When I woke up the other morning I knew I was in trouble with my prostate. The more I thought about this hindrance on my toilet habits my worst-case scenarios become louder and louder. At this junction anxiety was setting in and I was not looking forward to the day ahead. I even had myself being carried in an ambulance straight to the hospital with the flashing lights and siren wailing louder and louder.
It was at this point, or somewhere close; with the wild imaginations taking over my mind, that I was pulled up and realized that I was in a battle. In fact, it was an extremely serious struggle for the possession of my thoughts. One might call this a life and death struggle. Looking back to this time when the realization came to me to cling to God and resist the enemy, was I believe, an intervention by the Holy Spirit.
I sat up in bed and began to loudly declare my position and status as a child of God. In no uncertain terms I reminded myself, and all who cared to listen, that I was redeemed, sanctified, set free, healed, restored, partaker of the divine nature, live in the heavenly places, covered by the blood of Jesus, victorious, an over-taker, a child of God hedged in by the chariots of fire and set in untouchable places. These decrees were repeated many times along intersperses of praying in the spirit.
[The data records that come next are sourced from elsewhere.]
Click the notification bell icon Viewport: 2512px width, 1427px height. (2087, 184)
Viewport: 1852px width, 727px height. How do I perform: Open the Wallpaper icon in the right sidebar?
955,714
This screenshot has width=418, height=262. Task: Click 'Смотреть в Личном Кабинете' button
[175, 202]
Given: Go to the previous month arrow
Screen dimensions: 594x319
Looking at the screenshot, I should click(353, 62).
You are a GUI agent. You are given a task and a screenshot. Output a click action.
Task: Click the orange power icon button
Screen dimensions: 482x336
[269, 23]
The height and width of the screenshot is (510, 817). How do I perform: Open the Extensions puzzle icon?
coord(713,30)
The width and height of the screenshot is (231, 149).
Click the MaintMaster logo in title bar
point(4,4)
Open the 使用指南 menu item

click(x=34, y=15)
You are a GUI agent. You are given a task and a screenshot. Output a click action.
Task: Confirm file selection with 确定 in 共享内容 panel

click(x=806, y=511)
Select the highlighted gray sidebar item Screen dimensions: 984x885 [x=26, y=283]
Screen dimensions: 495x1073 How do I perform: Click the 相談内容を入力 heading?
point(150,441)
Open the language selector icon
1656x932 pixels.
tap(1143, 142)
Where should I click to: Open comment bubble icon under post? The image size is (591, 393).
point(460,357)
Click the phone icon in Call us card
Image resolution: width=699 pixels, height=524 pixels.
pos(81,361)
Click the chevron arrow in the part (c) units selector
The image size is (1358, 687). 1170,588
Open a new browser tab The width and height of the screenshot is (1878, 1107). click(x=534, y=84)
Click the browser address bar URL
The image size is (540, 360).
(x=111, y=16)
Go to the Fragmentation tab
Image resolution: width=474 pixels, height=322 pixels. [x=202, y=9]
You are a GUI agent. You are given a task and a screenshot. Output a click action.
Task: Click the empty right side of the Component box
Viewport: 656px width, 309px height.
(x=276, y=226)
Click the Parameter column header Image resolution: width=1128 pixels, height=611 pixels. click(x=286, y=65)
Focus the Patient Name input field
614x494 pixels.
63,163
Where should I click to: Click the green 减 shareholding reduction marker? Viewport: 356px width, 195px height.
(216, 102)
During a session of the above declarations the Holy Spirit placed Psalm 148 into my mind. On looking up the passage I was reminded again of the importance pf praising God continually and dwelling on his goodness and blessings. I read the Psalm out loud several times to fix the idea of praise and thanksgiving firmly into my mind. In doing so my head lifted and my thoughts become focused on things that are above and far away from the earthly circumstances.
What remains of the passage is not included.